Instruction A: From the records, pull out every line from the one containing "1764x904 pixels." down to the one containing "coord(51,96)", both included, and reproduce them word for word.

# Mold Problems



## trabba (May 10, 2016)

I fired up the WSM for the first time about 2.5 months ago and had no issues after it sitting for most of the winter. After that smoke, it sat for about 3 weeks and when I went to use it, the grates and the water bowl both had a little mold starting to grow. I figured I didn't clean it up well enough after the last smoke. So after that one, I thoroughly cleaned and dried everything before covering it up. Then just this past weekend, mold again and more of it so had to clean it up again before I used. So my questions:

Has anyone else had this issue? I did not at all last year (first year I had it).

Would using sand instead of water help with the mold problem?

Should I leave the vents open and not use the cover to help it to air out more?

Any info or experiences would be greatly appreciated.

Thanks.


----------



## falconnorthfl (Dec 28, 2016)

Although you wrote this back in May (and may have already solved the problem) thought I'd mention I've not ever had that problem, and we're here in the humid Southeast.  I don't cover my WSM - just store it with the lid on our covered patio with all vents closed. I use a small pan covered with aluminum foil to catch drippings of whatever I'm cooking (I never use water) and always let the coals burn down with all of the vents wide open at the end of every smoke.  Next day I just throw out the foil and dump the coal ashes and its ready to go for next time. Have you tried without water a few times to see if it makes a difference?


----------



## magnum (Feb 4, 2018)

Hi. I had that problem ONCE while living in SC. Boy it was furry when it did happen. It was because I closed my top vent. I never cover it because it is typically stored inside but I always leave the top vent open. Never had an issue since.

Material for this exercise:

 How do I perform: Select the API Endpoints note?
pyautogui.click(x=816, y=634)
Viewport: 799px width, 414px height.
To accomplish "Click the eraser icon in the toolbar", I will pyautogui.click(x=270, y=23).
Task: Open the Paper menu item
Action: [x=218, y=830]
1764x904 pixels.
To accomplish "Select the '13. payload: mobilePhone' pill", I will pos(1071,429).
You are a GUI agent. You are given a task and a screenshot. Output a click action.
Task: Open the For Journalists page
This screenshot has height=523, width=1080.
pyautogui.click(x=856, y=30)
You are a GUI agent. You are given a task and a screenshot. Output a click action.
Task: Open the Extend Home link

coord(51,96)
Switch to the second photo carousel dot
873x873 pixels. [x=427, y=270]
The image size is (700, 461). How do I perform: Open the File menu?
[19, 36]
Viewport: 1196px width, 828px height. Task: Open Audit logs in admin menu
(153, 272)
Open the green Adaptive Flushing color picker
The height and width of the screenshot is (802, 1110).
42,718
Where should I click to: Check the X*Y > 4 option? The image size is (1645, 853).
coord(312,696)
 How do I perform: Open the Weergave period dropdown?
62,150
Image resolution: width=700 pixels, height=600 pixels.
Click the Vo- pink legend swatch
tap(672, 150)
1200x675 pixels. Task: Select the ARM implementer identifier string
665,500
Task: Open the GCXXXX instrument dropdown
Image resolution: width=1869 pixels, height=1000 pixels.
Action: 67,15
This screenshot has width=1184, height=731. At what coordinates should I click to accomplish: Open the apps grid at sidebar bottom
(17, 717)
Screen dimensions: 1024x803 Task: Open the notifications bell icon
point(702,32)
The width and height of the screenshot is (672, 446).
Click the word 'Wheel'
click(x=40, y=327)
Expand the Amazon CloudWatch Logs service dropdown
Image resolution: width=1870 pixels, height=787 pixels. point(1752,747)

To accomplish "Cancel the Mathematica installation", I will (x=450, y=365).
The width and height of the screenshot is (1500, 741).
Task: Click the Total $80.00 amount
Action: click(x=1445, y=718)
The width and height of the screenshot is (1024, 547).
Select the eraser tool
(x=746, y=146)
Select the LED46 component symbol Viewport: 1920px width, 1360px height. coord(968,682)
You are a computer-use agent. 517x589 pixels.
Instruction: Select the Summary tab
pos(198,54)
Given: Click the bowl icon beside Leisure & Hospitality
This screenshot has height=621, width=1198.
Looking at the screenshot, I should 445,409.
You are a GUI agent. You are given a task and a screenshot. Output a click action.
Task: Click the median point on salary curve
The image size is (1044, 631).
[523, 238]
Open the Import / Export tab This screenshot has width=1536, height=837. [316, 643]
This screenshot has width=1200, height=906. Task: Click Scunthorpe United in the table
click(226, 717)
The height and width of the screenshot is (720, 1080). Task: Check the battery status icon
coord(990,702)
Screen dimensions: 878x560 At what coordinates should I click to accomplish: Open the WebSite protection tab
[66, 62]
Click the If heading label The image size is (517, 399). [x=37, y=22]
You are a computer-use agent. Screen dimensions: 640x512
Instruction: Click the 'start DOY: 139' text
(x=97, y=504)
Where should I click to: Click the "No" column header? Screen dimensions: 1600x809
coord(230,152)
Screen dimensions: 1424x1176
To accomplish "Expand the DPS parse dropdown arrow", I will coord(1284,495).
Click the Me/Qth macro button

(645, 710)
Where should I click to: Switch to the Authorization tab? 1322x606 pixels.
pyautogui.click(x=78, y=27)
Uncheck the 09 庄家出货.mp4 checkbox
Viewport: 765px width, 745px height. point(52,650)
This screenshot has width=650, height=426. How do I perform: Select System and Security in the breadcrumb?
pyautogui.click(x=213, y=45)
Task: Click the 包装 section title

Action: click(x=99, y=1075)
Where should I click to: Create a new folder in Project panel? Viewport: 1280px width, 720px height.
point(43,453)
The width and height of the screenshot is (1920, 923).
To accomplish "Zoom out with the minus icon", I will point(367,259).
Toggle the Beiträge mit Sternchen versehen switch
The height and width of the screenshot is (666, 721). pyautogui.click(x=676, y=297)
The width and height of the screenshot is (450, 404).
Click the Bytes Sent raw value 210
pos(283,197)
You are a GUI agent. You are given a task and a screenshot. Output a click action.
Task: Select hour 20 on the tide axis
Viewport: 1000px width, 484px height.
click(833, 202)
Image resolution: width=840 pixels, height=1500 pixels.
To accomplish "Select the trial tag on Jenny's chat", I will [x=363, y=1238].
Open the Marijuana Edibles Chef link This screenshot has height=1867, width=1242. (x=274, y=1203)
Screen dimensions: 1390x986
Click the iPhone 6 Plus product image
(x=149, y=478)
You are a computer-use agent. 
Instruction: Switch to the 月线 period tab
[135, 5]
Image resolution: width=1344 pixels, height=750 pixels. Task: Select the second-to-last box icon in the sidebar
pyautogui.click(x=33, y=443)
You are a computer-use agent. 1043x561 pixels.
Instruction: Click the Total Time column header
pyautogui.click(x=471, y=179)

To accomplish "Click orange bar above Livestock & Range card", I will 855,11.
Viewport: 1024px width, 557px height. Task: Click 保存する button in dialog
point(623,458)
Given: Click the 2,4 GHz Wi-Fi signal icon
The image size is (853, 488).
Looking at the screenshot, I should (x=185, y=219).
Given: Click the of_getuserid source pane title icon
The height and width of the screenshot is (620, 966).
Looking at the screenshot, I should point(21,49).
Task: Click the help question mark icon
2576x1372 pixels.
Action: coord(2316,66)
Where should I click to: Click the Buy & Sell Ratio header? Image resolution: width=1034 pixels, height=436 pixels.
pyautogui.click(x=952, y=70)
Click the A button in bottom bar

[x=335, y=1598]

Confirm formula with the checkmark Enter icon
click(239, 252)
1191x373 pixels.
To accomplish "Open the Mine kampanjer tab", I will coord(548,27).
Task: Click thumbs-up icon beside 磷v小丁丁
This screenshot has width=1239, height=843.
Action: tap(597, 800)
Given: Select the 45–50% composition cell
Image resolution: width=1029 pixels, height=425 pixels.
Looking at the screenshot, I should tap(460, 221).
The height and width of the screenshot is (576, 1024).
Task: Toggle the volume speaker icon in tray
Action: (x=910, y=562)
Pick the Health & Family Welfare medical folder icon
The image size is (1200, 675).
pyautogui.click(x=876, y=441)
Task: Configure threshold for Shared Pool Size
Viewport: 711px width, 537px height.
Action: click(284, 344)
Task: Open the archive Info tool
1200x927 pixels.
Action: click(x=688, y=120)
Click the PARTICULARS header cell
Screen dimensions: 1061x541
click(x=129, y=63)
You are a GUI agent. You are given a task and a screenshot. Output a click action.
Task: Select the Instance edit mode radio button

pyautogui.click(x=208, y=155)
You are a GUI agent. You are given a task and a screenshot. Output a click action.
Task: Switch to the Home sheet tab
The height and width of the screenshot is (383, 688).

Instruction B: Copy the whole forum thread on mold problems, unchanged.

Exercise result A:
1764x904 pixels.
To accomplish "Select the '13. payload: mobilePhone' pill", I will pos(1071,429).
You are a GUI agent. You are given a task and a screenshot. Output a click action.
Task: Open the For Journalists page
This screenshot has height=523, width=1080.
pyautogui.click(x=856, y=30)
You are a GUI agent. You are given a task and a screenshot. Output a click action.
Task: Open the Extend Home link

coord(51,96)

Exercise result B:
# Mold Problems



## trabba (May 10, 2016)

I fired up the WSM for the first time about 2.5 months ago and had no issues after it sitting for most of the winter. After that smoke, it sat for about 3 weeks and when I went to use it, the grates and the water bowl both had a little mold starting to grow. I figured I didn't clean it up well enough after the last smoke. So after that one, I thoroughly cleaned and dried everything before covering it up. Then just this past weekend, mold again and more of it so had to clean it up again before I used. So my questions:

Has anyone else had this issue? I did not at all last year (first year I had it).

Would using sand instead of water help with the mold problem?

Should I leave the vents open and not use the cover to help it to air out more?

Any info or experiences would be greatly appreciated.

Thanks.


----------



## falconnorthfl (Dec 28, 2016)

Although you wrote this back in May (and may have already solved the problem) thought I'd mention I've not ever had that problem, and we're here in the humid Southeast.  I don't cover my WSM - just store it with the lid on our covered patio with all vents closed. I use a small pan covered with aluminum foil to catch drippings of whatever I'm cooking (I never use water) and always let the coals burn down with all of the vents wide open at the end of every smoke.  Next day I just throw out the foil and dump the coal ashes and its ready to go for next time. Have you tried without water a few times to see if it makes a difference?


----------



## magnum (Feb 4, 2018)

Hi. I had that problem ONCE while living in SC. Boy it was furry when it did happen. It was because I closed my top vent. I never cover it because it is typically stored inside but I always leave the top vent open. Never had an issue since.